Traversing across the pond, Thursday also brings the much anticipated testimony of former United States FBI Director James Comey. While the testimony likely won’t have a direct impact on financial markets, it could spark worry over the current administration and their relationships, past and present, with Russian officials. Depending on the details that Comey releases, market participants may start to trade on the potential for further shake-ups within the government. To add some fuel to the potential fire, the testimony will occur just before the Federal Reserve’s June meeting next week, where markets expect a second hike for this year; implied futures probabilities aggregated by Bloomberg show a 97.8% chance of an increase. Currently, the Global Investment Management team agrees with the broad market and believes that even with the aforementioned concerns, the Fed has seen enough data and positive trends in economic fundamentals to raise rates another quarter point.
This doesn’t mean that the market isn’t wary. When looking through traditional safe-haven assets, the 10-year treasury rate is now at lows not seen since the run-up to the U.S. presidential election with the rate closing at 2.15% yesterday. Gold also rallied Tuesday with spot prices up over 1% and now at a 7-month high. Even sovereign bonds in France, Germany, and the U.K. saw upticks to prices as cautionary investors sought to buy risk dampening asset classes across the globe. At its surface, this may seem alarming, but we expect most of these concerns to occur without incident. The highest cause for pause might end up being the Comey testimony. There simply isn’t a way to gauge the outcome or the remarks the former FBI director will make, unlike the history of the rhetoric and movements of the ECB and the story the polls are telling the world about the outcome of the British elections. The Global Investment Management team will be keeping a keen eye on Thursday’s news cycle with particular attention to the Congressional testimony and the anticipated live Tweets from the White House. This will most likely be a distraction rather than a disruption of fundamental economic data.

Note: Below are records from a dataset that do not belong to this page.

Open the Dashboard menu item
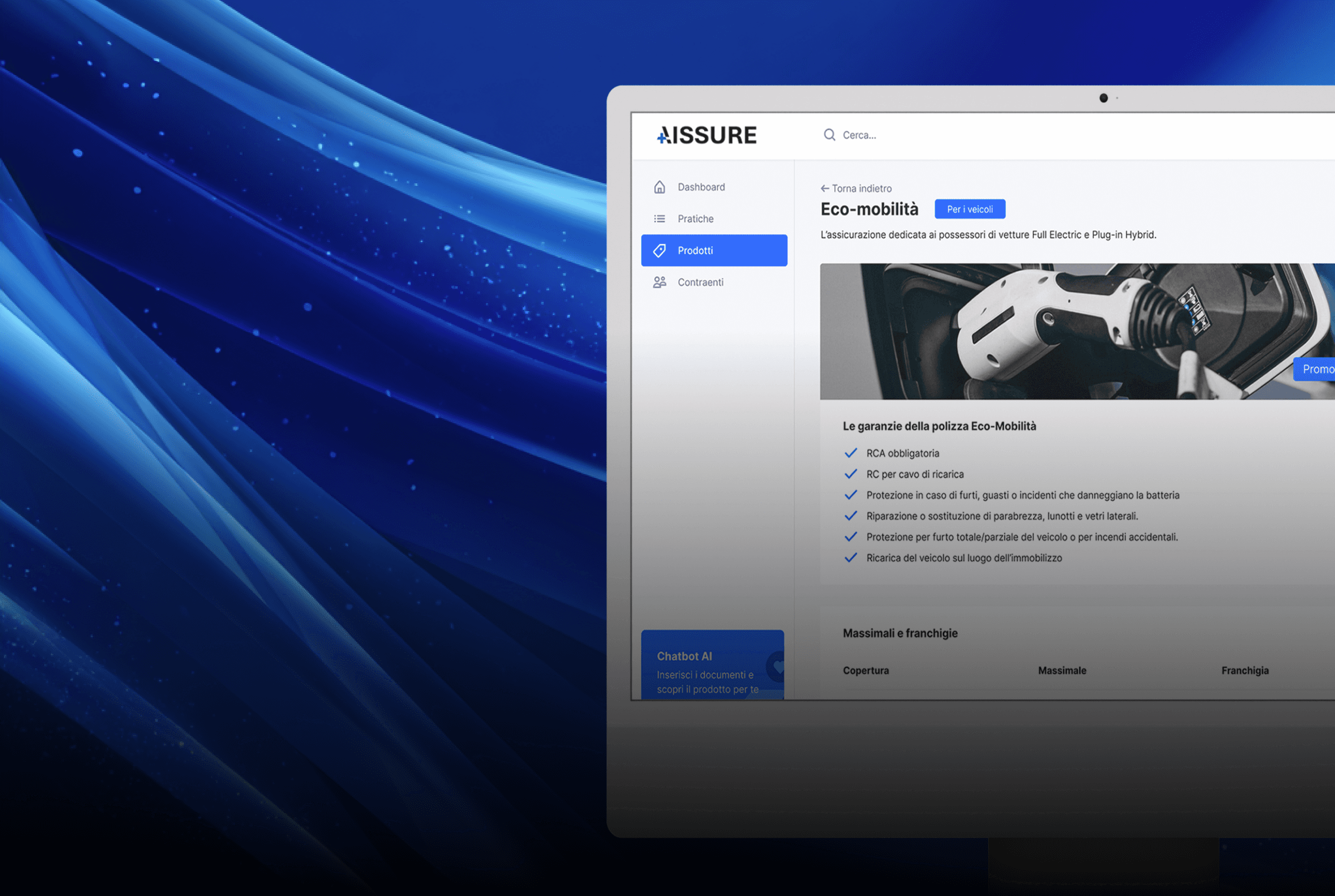This screenshot has height=896, width=1335. pyautogui.click(x=701, y=187)
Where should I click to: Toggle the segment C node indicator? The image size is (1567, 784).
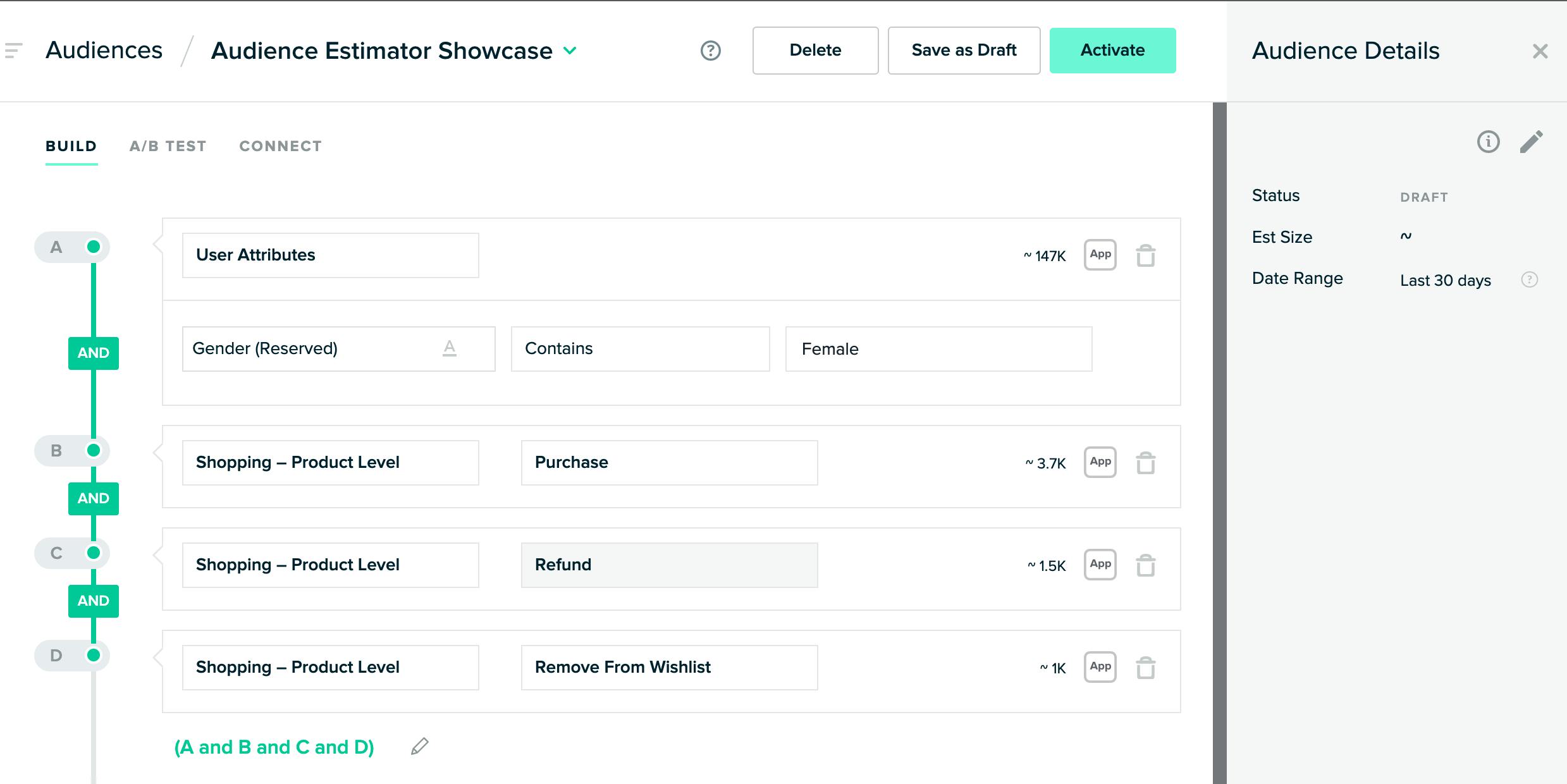[95, 553]
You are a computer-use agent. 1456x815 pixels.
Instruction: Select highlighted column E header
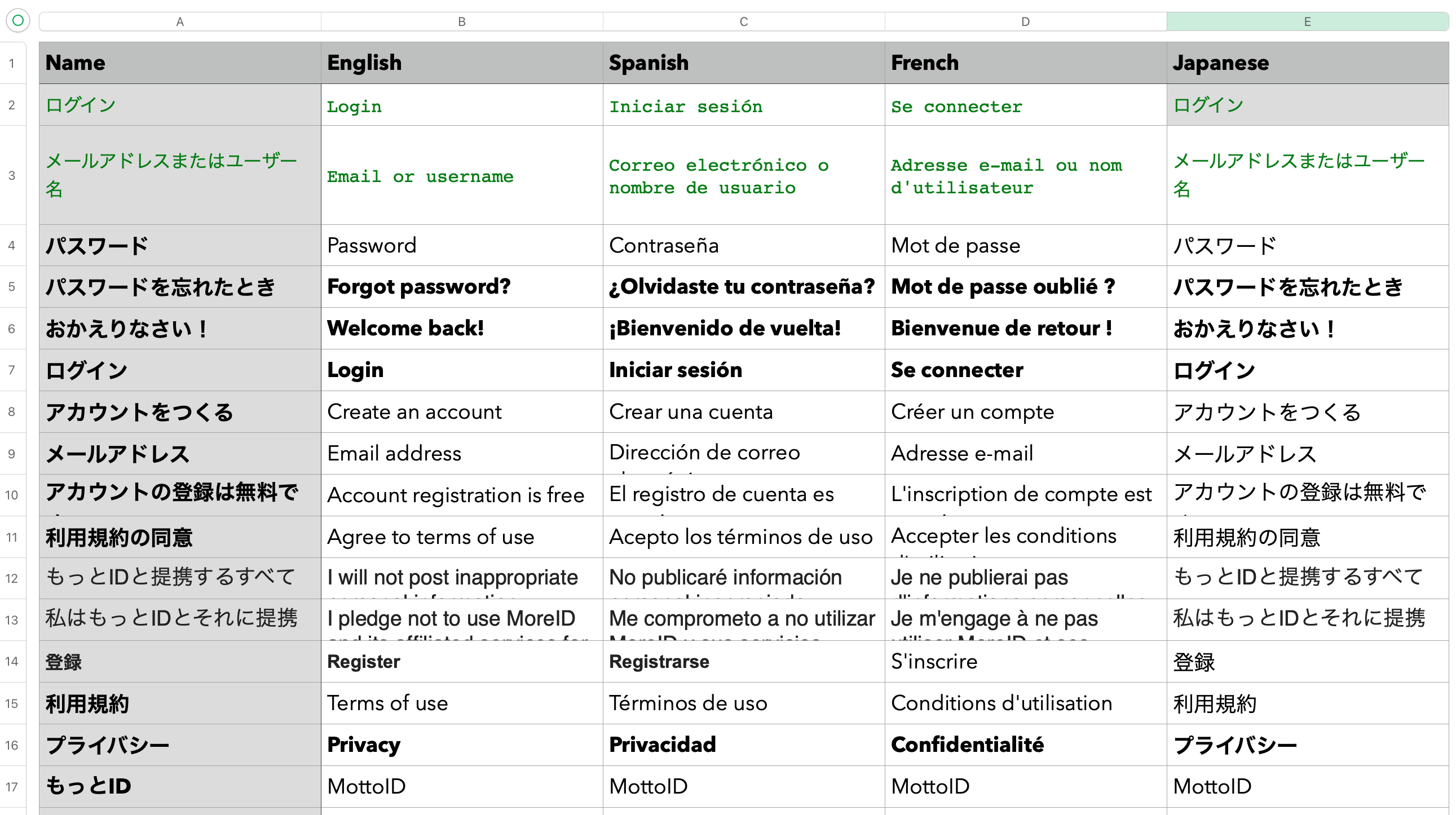tap(1307, 21)
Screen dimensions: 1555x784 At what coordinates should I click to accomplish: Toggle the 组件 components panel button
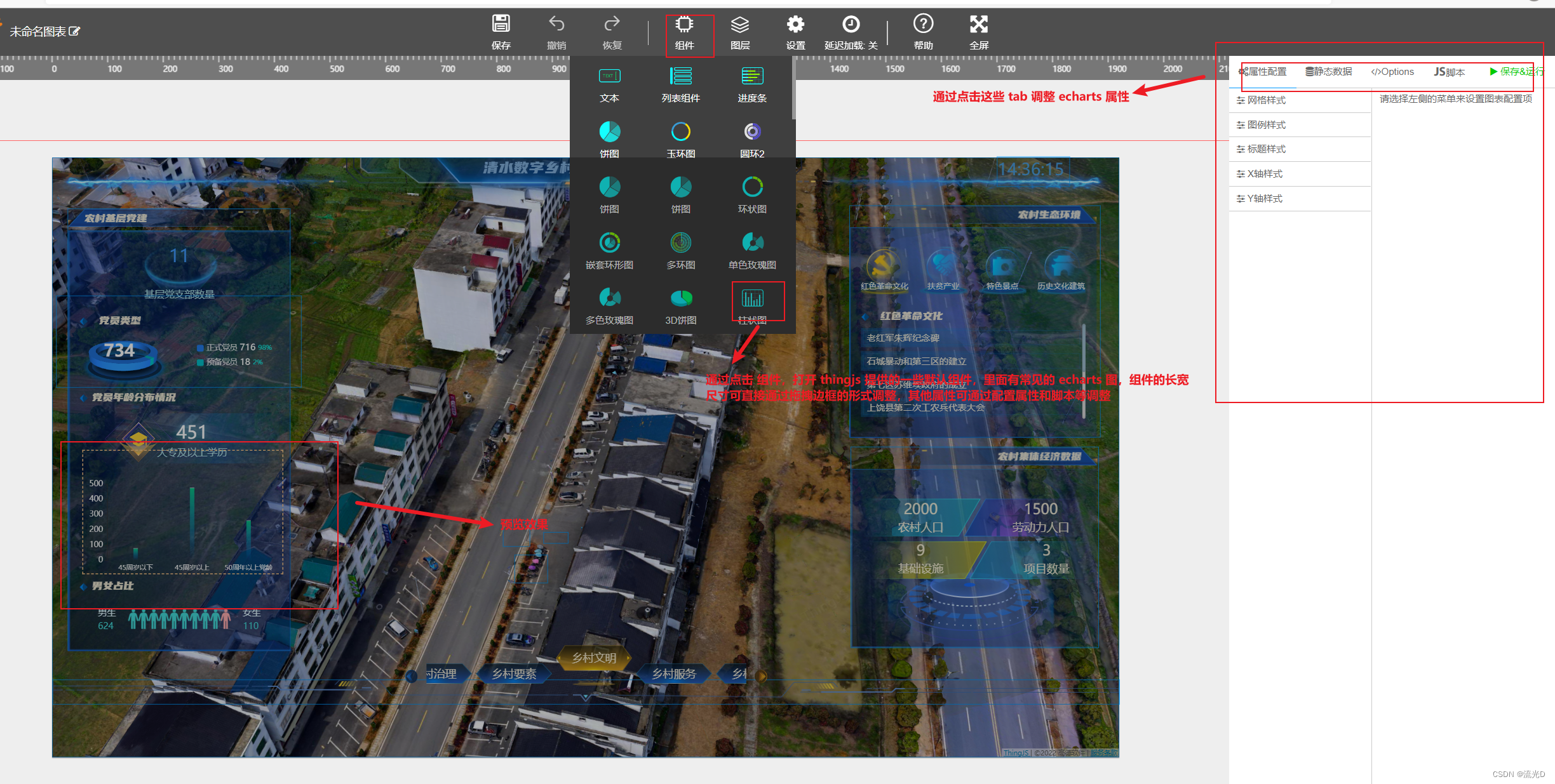point(684,25)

Investing involves risk, including the possible loss of principal and fluctuation in value. Economic and market forecasts reflect subjective judgments and assumptions, and unexpected events may occur. Therefore, there can be no assurance that developments will transpire as forecasted. The information in this newsletter is for informational purposes only and is not intended to be investment advice or a recommendation. Nothing in this newsletter should be interpreted to state or imply that past results are an indication of future performance.
Fixed income securities are subject to interest rate, inflation, credit and default risk. The bond market is volatile. As interest rates rise, bond prices usually fall, and vice versa. The return of principal is not guaranteed, and prices may decline if an issuer fails to make timely payments or its credit strength weakens.
International securities involve additional risks such as currency fluctuations, differing financial accounting standards, and possible political and economic instability. These risks are greater in emerging markets.